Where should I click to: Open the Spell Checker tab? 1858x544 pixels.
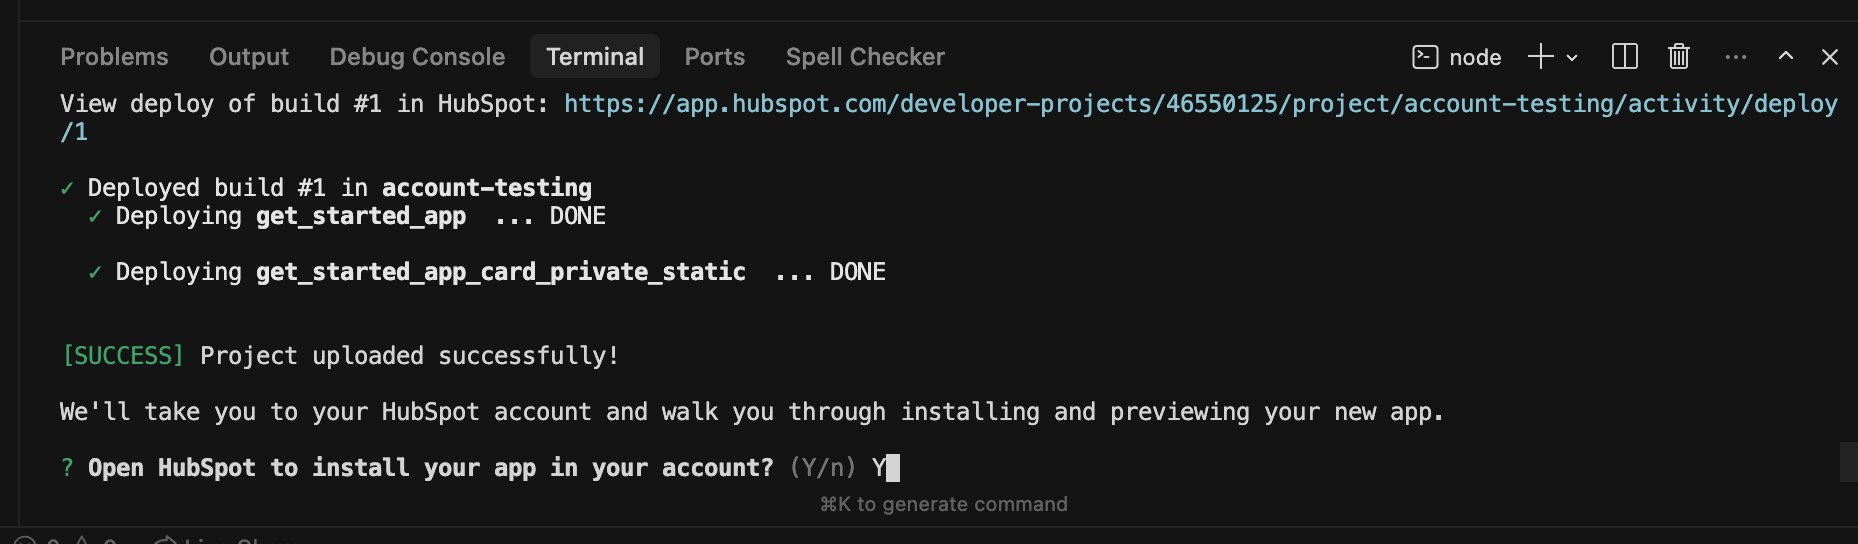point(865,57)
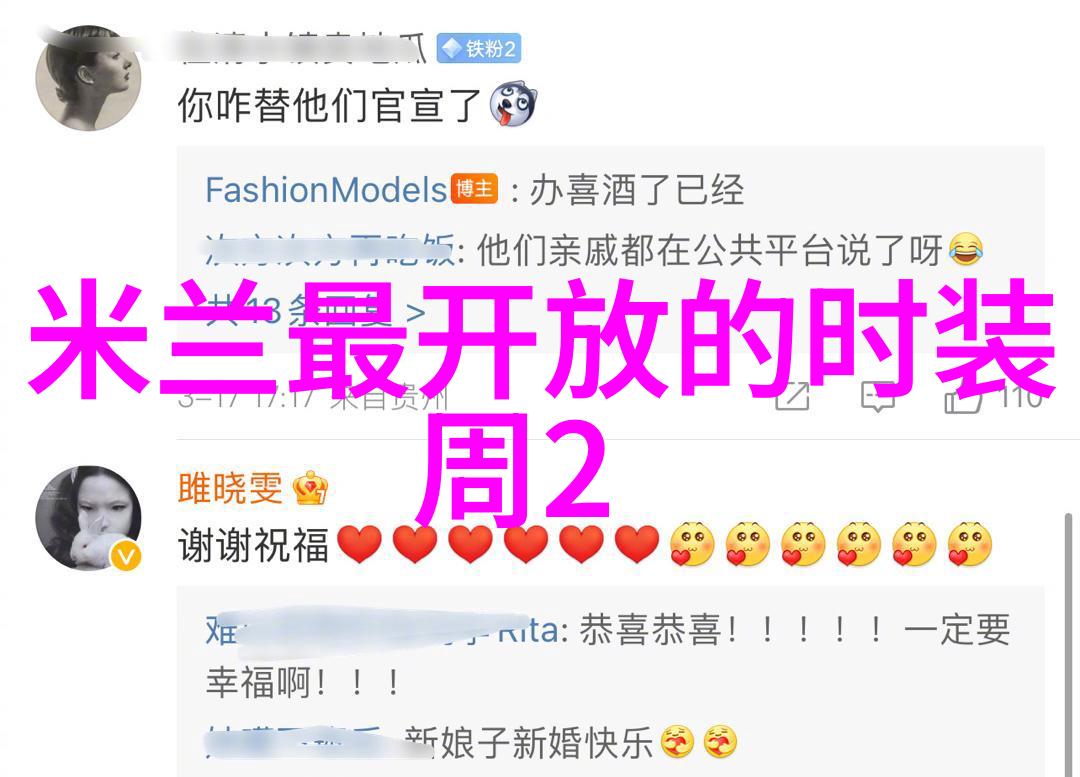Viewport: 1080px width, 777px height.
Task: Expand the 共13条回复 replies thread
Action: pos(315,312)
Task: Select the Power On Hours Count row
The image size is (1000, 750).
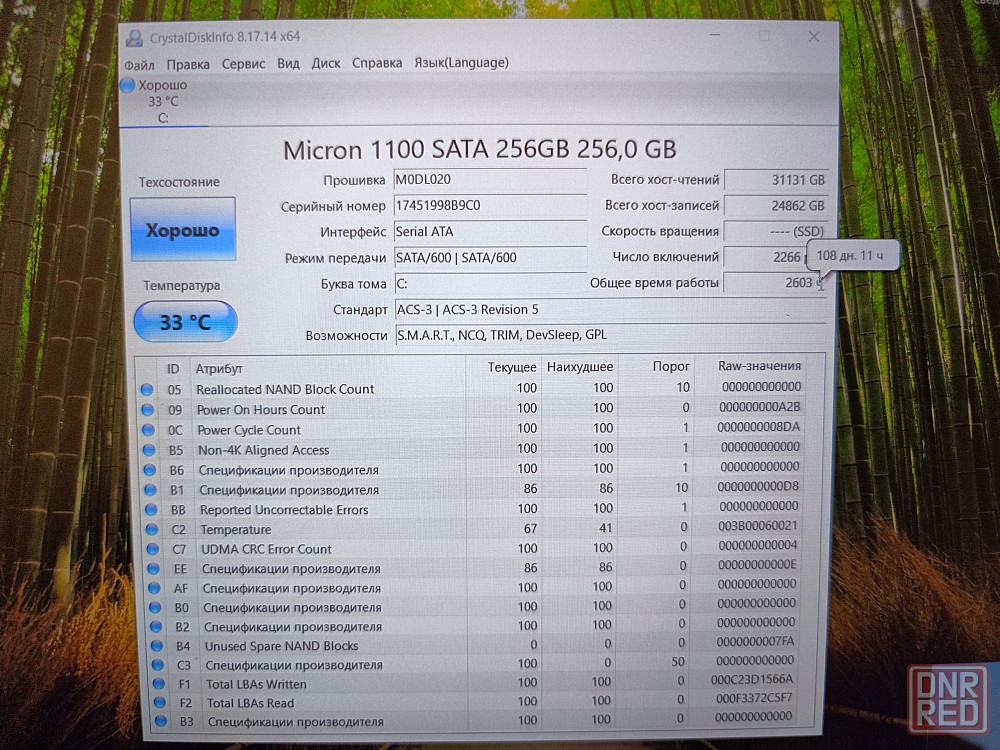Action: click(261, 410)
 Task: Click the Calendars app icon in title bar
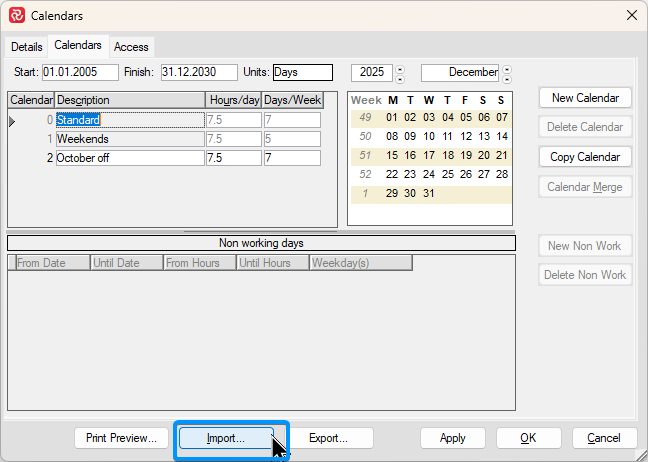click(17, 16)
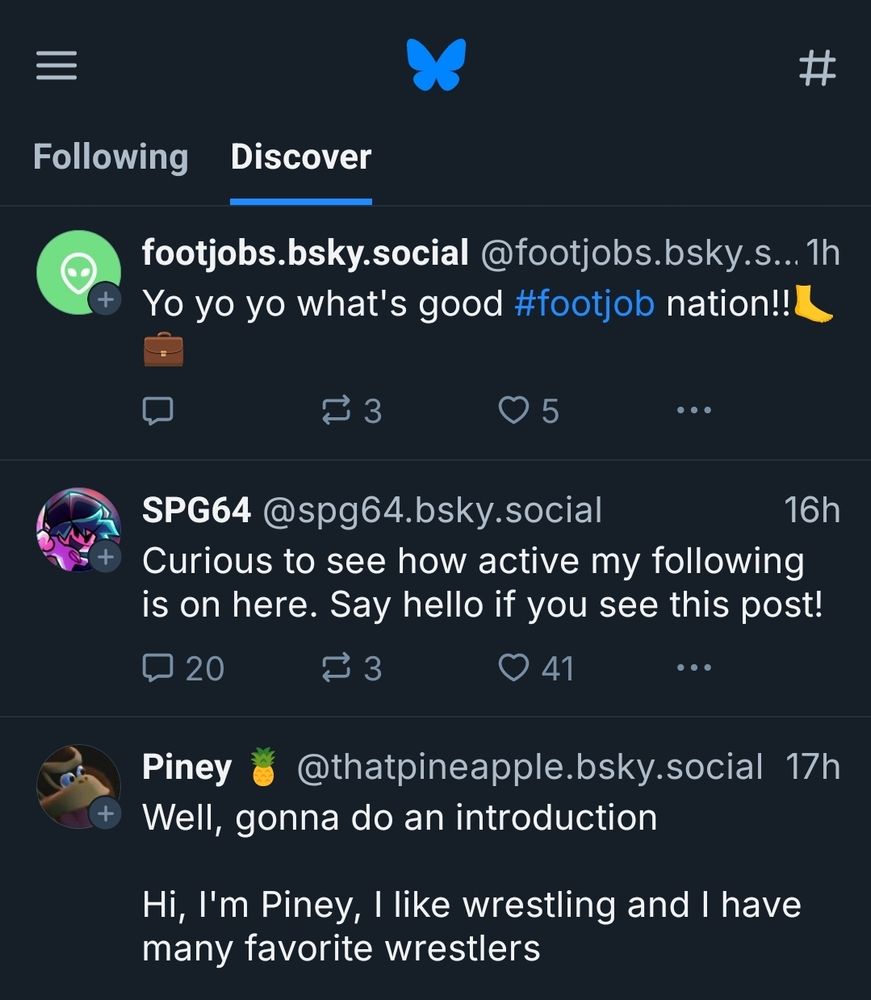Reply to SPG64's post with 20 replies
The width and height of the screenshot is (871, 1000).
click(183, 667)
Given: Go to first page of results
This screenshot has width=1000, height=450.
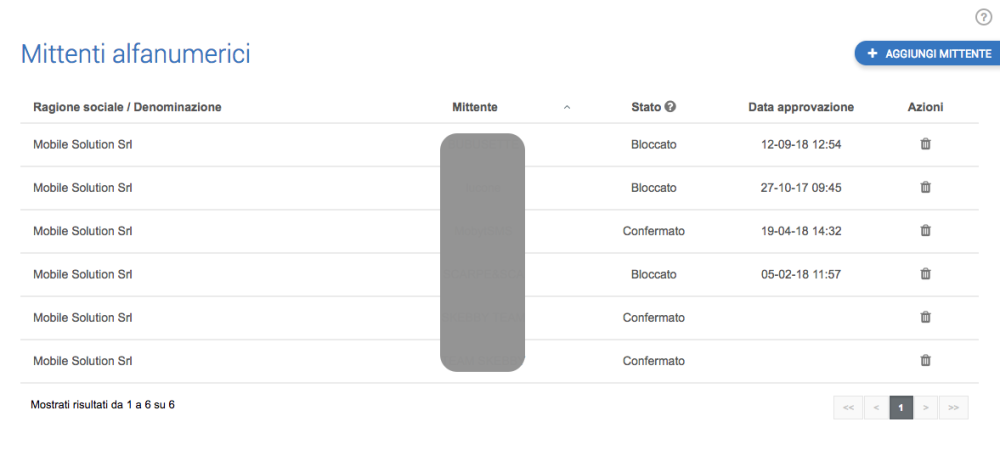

* [Action item]
The reply should hold every line of the material above, unchanged, and no pictures.

* [Expected output]
Where should I click to: Open the Spell Checker tab? 1858x544 pixels.
point(865,57)
Viewport: 1080px width, 777px height.
Task: Expand the 共13条回复 replies thread
Action: pos(315,312)
Task: Select the Power On Hours Count row
The image size is (1000, 750).
Action: click(261, 410)
 Task: Click the Calendars app icon in title bar
click(17, 16)
Reply to SPG64's post with 20 replies
The width and height of the screenshot is (871, 1000).
click(183, 667)
Given: Go to first page of results
This screenshot has width=1000, height=450.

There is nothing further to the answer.